Publication-only abstracts (abstract number preceded by an "e"), published in conjunction with the 2019 ASCO Annual Meeting but not presented at the Meeting, can be found online only.
Using a multiplexed immunofluorescence approach to compare immune cell populations in subtypes of non-small cell lung cancer.
Metastatic Non-Small Cell Lung Cancer
Lung Cancer—Non-Small Cell Metastatic
2019 ASCO Annual Meeting
J Clin Oncol 37, 2019 (suppl; abstr e20702)

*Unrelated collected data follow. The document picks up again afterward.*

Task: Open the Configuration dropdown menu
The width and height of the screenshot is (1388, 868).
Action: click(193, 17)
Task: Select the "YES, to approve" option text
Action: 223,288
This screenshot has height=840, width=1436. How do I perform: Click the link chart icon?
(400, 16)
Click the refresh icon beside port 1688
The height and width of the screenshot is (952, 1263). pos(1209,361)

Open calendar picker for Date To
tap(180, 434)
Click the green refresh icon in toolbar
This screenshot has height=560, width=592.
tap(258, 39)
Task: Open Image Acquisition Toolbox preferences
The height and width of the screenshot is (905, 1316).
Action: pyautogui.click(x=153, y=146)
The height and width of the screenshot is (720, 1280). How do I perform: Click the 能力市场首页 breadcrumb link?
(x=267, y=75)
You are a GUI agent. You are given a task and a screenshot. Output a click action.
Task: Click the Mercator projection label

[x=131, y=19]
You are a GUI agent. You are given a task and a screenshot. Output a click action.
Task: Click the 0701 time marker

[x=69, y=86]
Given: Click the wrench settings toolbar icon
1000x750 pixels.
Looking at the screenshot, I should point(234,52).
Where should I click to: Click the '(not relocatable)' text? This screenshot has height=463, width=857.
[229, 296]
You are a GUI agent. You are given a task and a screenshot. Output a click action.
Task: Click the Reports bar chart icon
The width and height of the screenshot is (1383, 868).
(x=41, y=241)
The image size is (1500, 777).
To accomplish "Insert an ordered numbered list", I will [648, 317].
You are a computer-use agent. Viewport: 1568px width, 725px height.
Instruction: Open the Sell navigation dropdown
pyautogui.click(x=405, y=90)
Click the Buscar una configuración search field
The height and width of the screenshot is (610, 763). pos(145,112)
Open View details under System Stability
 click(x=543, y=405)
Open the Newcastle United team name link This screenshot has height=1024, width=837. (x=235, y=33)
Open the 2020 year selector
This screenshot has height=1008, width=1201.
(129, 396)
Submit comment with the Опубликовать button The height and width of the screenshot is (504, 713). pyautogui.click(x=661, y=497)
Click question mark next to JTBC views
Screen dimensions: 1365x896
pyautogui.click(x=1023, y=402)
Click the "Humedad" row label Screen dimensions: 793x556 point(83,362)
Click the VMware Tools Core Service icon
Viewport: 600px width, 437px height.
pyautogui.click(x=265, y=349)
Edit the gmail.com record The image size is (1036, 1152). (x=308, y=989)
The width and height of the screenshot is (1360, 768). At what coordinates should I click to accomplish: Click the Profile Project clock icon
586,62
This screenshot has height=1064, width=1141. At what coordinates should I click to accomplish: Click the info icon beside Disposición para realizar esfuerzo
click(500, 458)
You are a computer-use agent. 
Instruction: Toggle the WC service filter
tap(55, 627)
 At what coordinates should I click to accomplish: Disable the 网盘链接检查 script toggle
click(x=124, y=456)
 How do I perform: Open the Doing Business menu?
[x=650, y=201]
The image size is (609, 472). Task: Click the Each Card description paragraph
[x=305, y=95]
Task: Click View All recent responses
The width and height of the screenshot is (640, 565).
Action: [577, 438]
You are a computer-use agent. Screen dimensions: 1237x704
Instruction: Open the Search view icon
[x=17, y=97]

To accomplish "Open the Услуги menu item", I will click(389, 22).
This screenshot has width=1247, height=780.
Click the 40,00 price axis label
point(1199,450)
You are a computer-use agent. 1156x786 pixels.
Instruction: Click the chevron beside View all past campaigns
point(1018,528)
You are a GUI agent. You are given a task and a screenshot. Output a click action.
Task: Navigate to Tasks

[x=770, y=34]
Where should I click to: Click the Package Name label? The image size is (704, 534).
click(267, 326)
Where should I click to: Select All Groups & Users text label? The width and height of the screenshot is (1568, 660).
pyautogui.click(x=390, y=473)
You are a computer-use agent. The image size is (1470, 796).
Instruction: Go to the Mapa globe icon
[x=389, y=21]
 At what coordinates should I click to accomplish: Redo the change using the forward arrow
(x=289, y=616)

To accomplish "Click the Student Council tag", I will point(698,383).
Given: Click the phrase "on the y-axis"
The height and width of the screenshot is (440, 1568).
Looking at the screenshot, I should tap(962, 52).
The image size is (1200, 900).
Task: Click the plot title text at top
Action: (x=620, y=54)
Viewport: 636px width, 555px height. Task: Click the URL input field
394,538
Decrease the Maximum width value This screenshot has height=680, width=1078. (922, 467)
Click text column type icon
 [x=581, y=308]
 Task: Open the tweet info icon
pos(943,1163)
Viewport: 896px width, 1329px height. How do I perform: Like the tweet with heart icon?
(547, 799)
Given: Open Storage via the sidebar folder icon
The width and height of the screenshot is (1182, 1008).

Author(s): Anna Juncker-Jensen, Vivek Reddy, Erinn Parnell, Mate Levente Nagy, Judy Kuo, Eric Leones, Flora Sahafi, Nicholas Hoe, Josette William; NeoGenomics, Aliso Viejo, CA
Background: Non-small cell lung cancer (NSCLC) accounts for approximately 80-85% of all lung cancer cases, and is characterized by a poor response to chemotherapy and a low survival rate. While immunotherapy has recently emerged as a successful approach in the treatment of NSCLC patients only 20-25% of patients show a positive response to anti-PD/PDL1 therapy, stressing the urgent need for additional immunotherapy options. NSCLC is a very heterogeneous disease with the two most common types being adenocarcinoma (ADCA) and squamous cell carcinoma (SCC). While a study using flow cytometry to analyze NSCLC on protein level reported the immune cell composition to be fundamentally different in ADCA compared with SCC (Daraselia et al. Am J Cancer Res, 2012 2(1):93), to the best of our knowledge this study will be the first of its kind performing an extensive analysis of NSCLS immune cell composition in tissue. Methods: In order to perform this comprehensive immunoprofiling of the NSCLC subtypes ADCA and SCC we will be using MultiOmyx™, an immunofluorescence (IF) multiplexing assay with similar staining characteristics as standard IHC stains but with the significant advantage that up to 60 protein biomarkers can be interrogated from a single FFPE section. Proprietary cell segmentation algorithms generate unique IDs for every cell and deep learning based cell classification algorithms then identify positive cells for each biomarker. Results: Using a 16-marker panel consisting of CD3, CD4, CD8, FoxP3, CD20, CD68, CD163, CD15, PD1, PDL1, ICOS, OX40, LAG-3, TIM-3, and PanCK we will analyze the proportion of B cells, T cell subtypes, M1/M2-type tumor-associated macrophages, as well as the expression of PD1/PDL1, in addition to novel immunotherapy targets LAG3, TIM3, ICOS, and OX40 in 20 samples from patients with NSCLC (10 ADCA and 10 SCC). Finally, from the same FFPE blocks that we will use to profile the immune cell composition on protein level we will also be extracting DNA/RNA in order to perform T cell receptor (TCR) sequencing, which will provide additional information on the diversity of T cells present in these tumors. Conclusions: It is our hope that these data will help provide new insights into the biology of ADCA and SCC that can ultimately be used to explore novel immunotherapeutic interventions for lung cancer treatment.